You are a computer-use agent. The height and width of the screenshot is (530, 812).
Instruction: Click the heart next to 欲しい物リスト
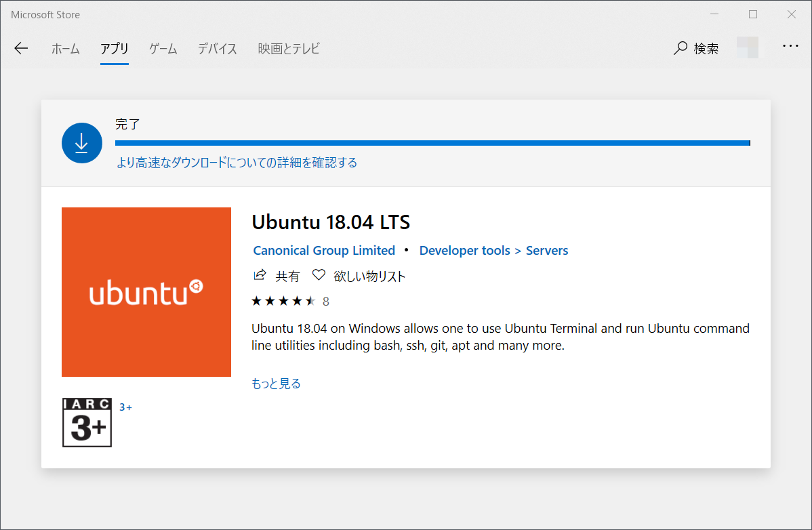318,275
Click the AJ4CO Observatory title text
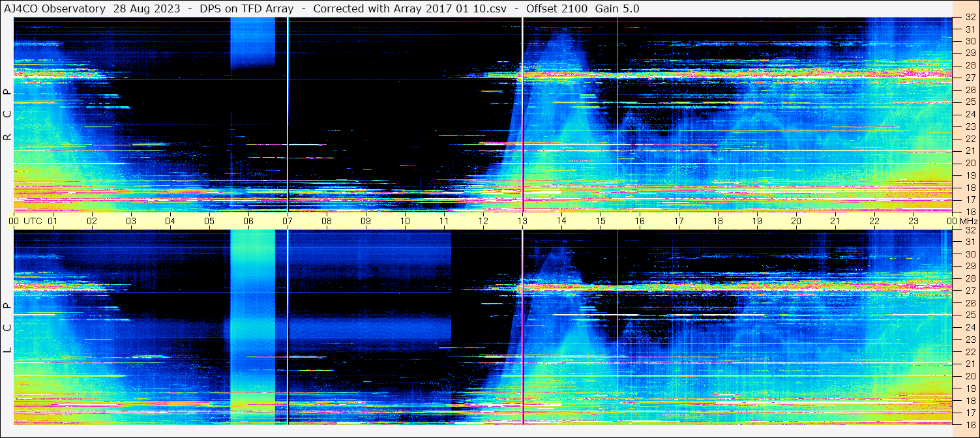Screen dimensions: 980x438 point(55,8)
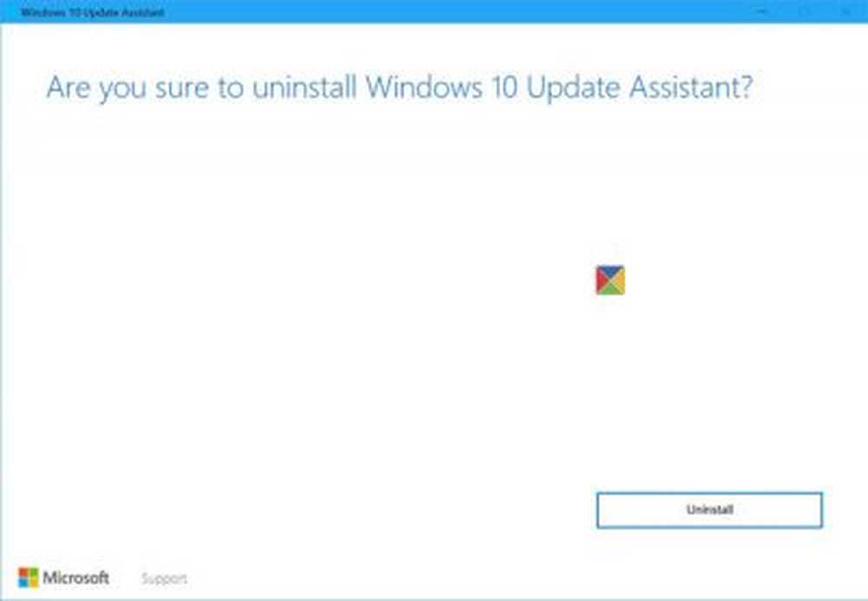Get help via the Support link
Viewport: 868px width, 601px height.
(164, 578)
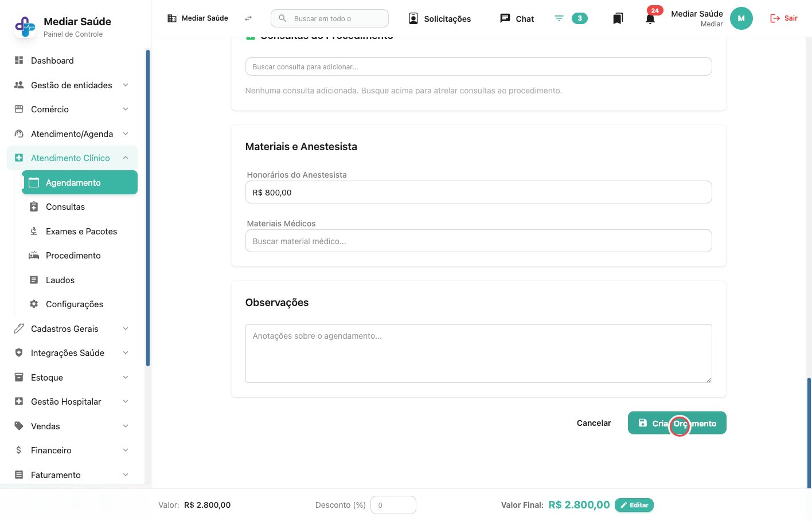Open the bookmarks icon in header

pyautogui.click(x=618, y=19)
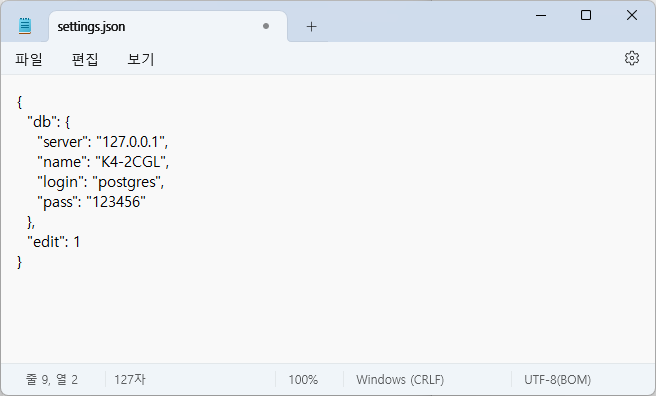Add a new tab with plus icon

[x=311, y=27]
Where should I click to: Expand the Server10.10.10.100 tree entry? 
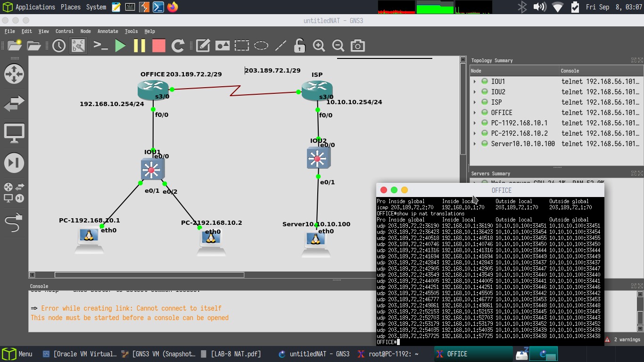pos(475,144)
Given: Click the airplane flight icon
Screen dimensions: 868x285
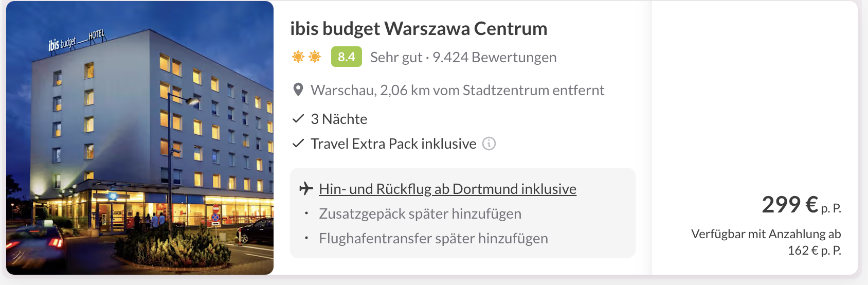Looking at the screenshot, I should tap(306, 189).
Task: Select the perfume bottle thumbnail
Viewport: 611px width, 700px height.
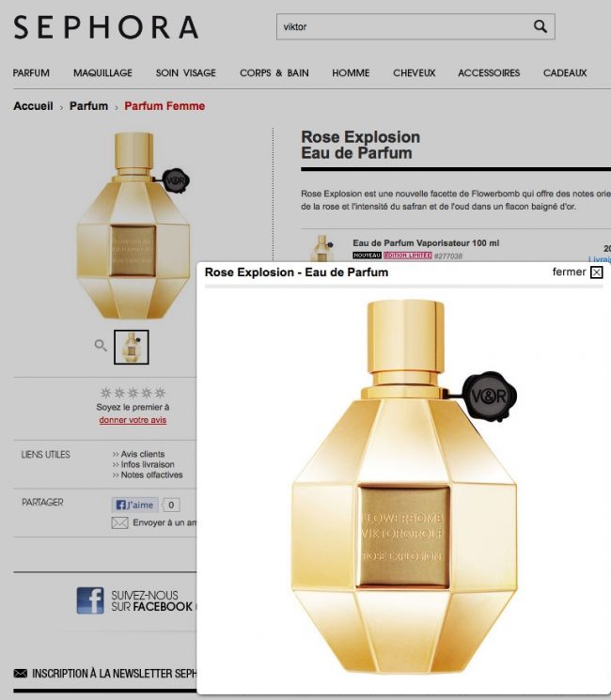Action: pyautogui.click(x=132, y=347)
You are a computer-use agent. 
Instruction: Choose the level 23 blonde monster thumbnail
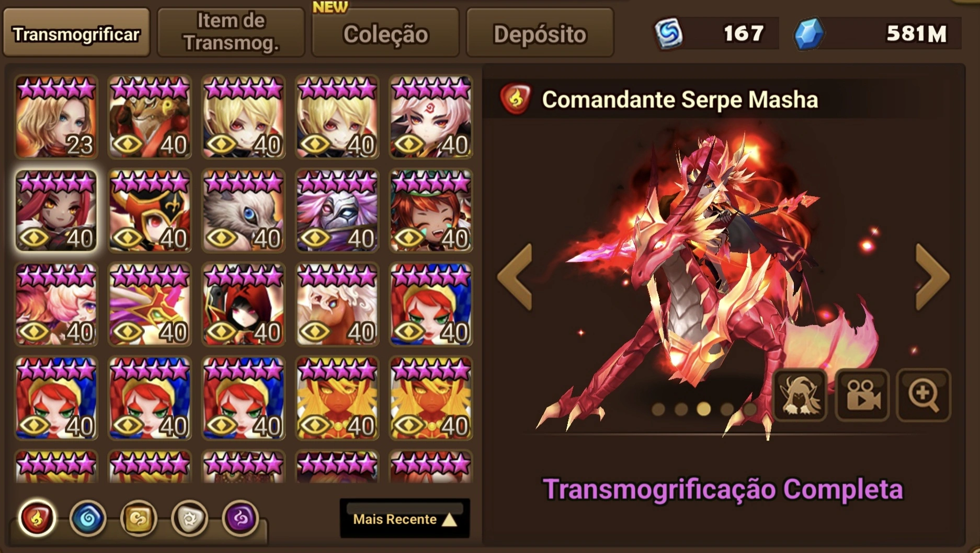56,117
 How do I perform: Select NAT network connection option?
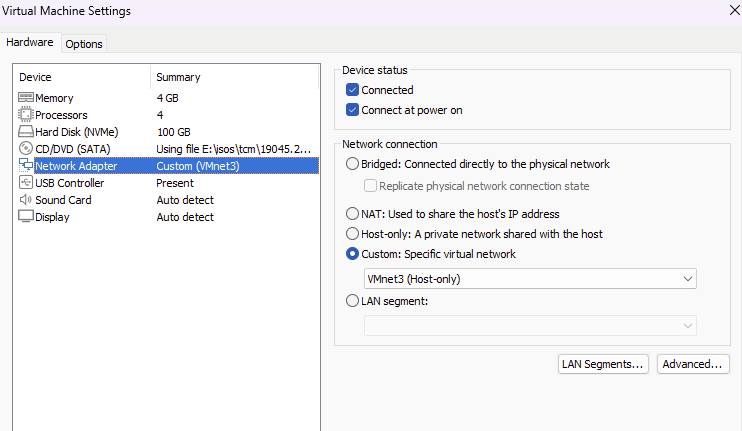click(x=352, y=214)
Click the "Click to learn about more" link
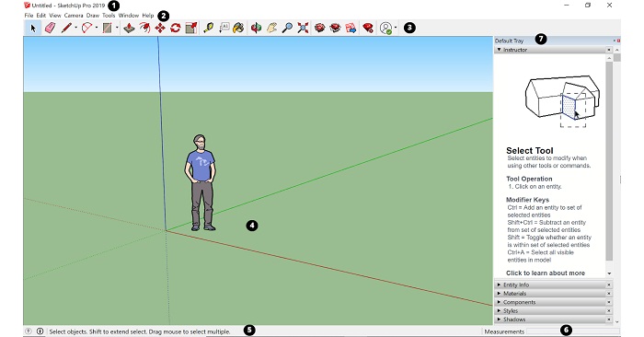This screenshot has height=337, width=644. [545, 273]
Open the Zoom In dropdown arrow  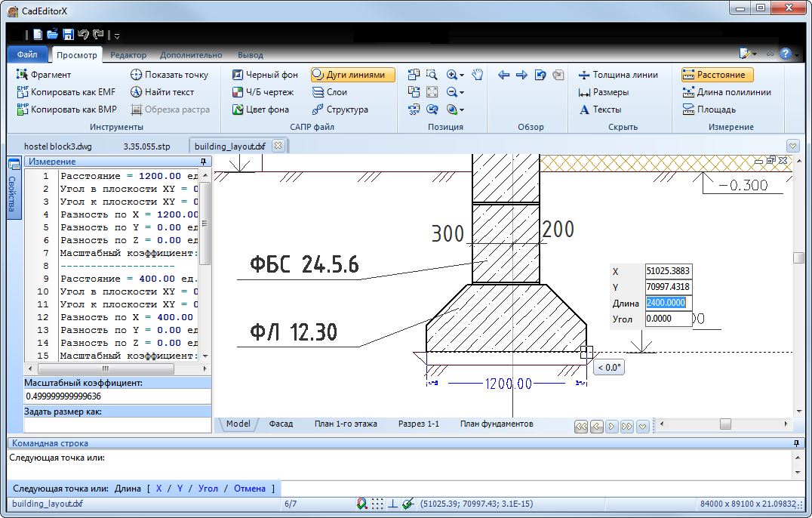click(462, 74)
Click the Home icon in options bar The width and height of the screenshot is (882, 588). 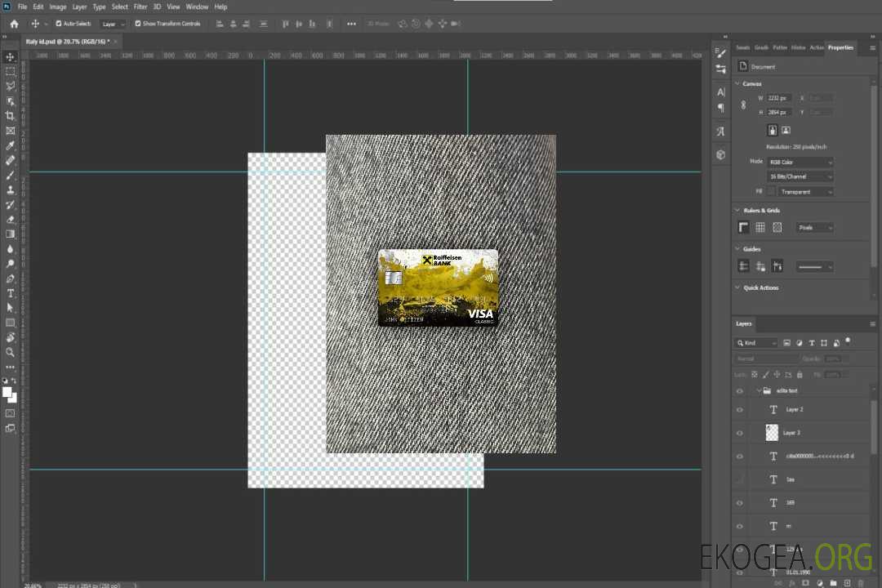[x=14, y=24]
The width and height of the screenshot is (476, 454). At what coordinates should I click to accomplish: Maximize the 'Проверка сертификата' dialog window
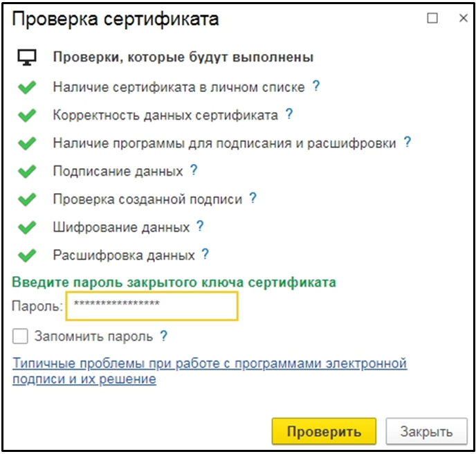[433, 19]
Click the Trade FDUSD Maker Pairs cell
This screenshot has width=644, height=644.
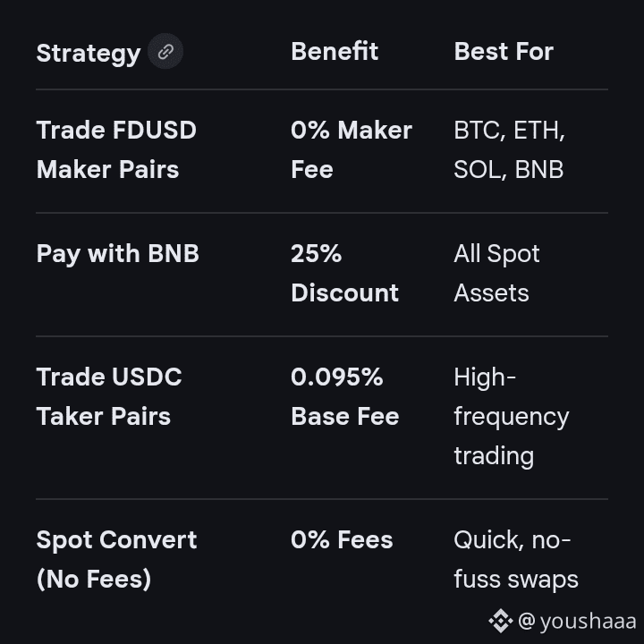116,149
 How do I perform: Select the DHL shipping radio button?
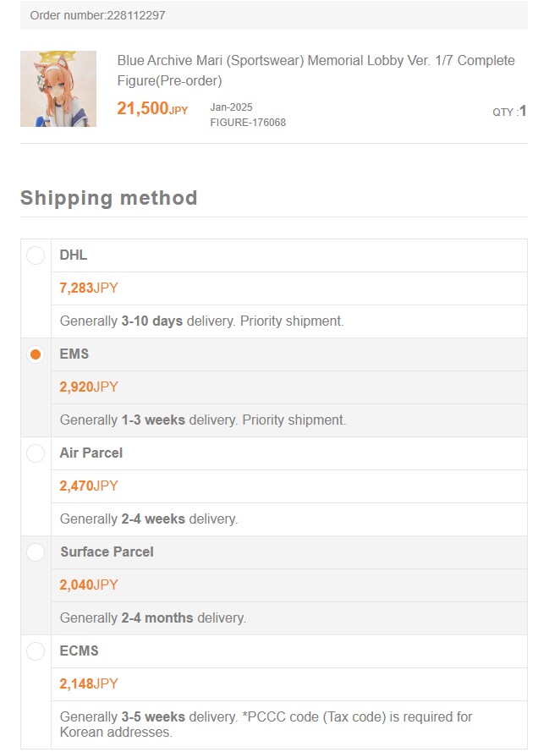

What the exercise asks: The lines above from the line with "Instruction: Click the heart next to 欲しい物リスト" through the line with "Given: Click the airplane flight icon" are to be given again word for word, with no pictures among them.

Solution to the problem:
Instruction: Click the heart next to 欲しい物リスト
318,275
Click the AJ4CO Observatory title text
Screen dimensions: 980x438 point(55,8)
Get help via the Support link
Viewport: 868px width, 601px height.
(164, 578)
Open the bookmarks icon in header

pyautogui.click(x=618, y=19)
Add a new tab with plus icon

[x=311, y=27]
Where should I click to: Expand the Server10.10.10.100 tree entry? 
pos(475,144)
Given: Click the airplane flight icon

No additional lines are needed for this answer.